I write things and leave out details about others. The truth is, I am only writing from my perspective about how I feel as events unfold in my life.
It is not fair to bring other people into it because they have a right to their own privacy. The bottom line is this blog is my way of working out my relationship with depression. My goal is to work through challenges, bumps in the road, relapses, or whatever I am calling it when I write.
For me, writing this down makes it clearer.
I can hear things and they don’t sink in. When I see things, I can get distracted. But write them down, let me hear them and write them down, now I can understand.
I was the kid in school who wrote massive amounts of notes. Often, I would hardly ever look at them again. The physical act of writing them down helped me remember them. It got me through high school and then through college.
The whole idea of writing out my thoughts in a journal (or blog) came to me before I left them hospital. On Friday afternoon, we had a visit from a local Chaplin. She brought note paper, cards and envelops. She offered us the chance to write a note to ourselves about how we were feeling. She offered to keep them for 30 days and then mail them to us.
I took her up on the offer.
When the card arrived, as promised, it took me two days to have the strength to open it. It was a connection to the hospital and represented my call for help, my finally saying, “enough is enough.”
READ: why can’t I open this letter?
The idea of writing came as a form of self-care. Journaling was recommended by one of the nurses to process what I was feeling. This proved to be a very helpful undertaking. Reading back to the beginning, to my arrival home from the hospital, I can see the progression of understanding about depression that I am collecting and acting upon.
I am also reminded how sneaky depression can be and how it gets into everything, not just the big issues.
This was probably what surprised me most about depression. After I came home from the hospital, I developed a simplified version of how depression had steered my life. I came up with four major incidences that now I see as major depressive episodes.
This was helpful in looking at the big picture of my relationship with depression.
In later months, I have learned how depression’s habits haunted and still haunt my day to day decision making. There are automatic thoughts and unhelpful thinking styles that I must be on guard about.
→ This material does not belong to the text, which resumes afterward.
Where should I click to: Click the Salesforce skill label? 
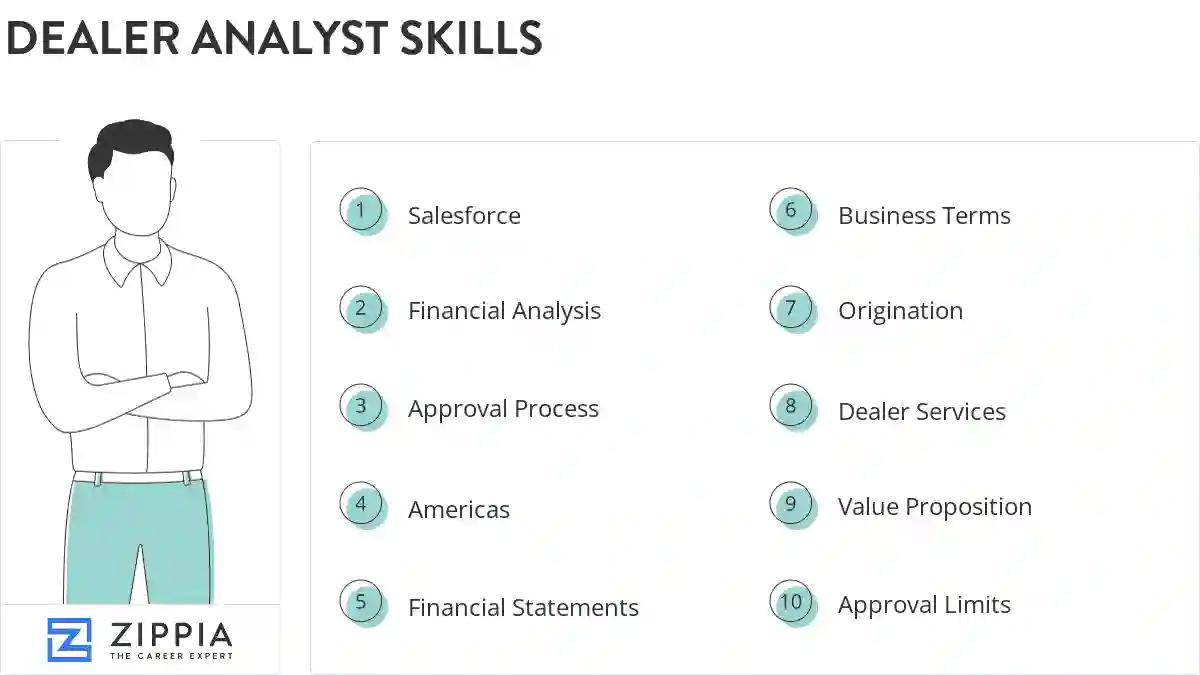click(464, 216)
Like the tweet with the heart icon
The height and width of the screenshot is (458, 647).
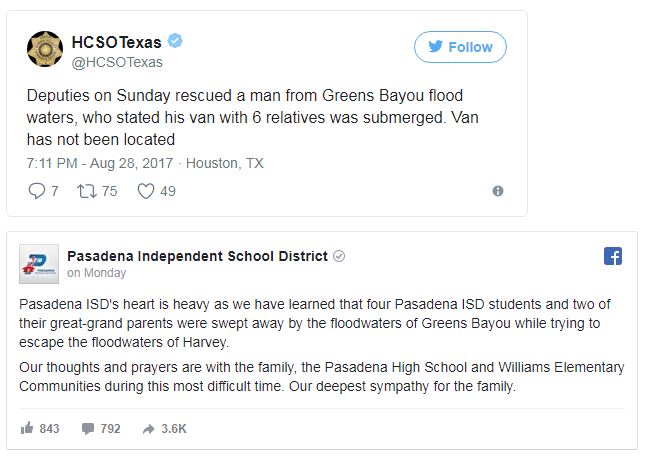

I am excited about my progress, but I know I am far from this becoming a permanent change.
So, I am writing to understand my personal relationship with depression.
If it helps others, great, but the focus right now is still on me having a balanced life. I can see down the road there will be many, many chances to give back. But right now, I am in the Action Stage of Change.
The SMART Workbook says about the Stages of Change Model:
Action is where a person takes the plunge. Action can take many forms, from the controlled environment of inpatient treatment, to working with a professional counselor, to attending self-help groups, to working on their own – or some combination of these.
Here’s where people try new ways to handle old situations, uncomfortable emotions, urges, and other challenges. THIS STAGE REQUIRES THE GREATEST COMMITMENT OF TIME AND ENERGY, but also is where new changes start to be visible to others.
I am doing all the above and writing, too. I am so thankful to be on the path towards a balanced life.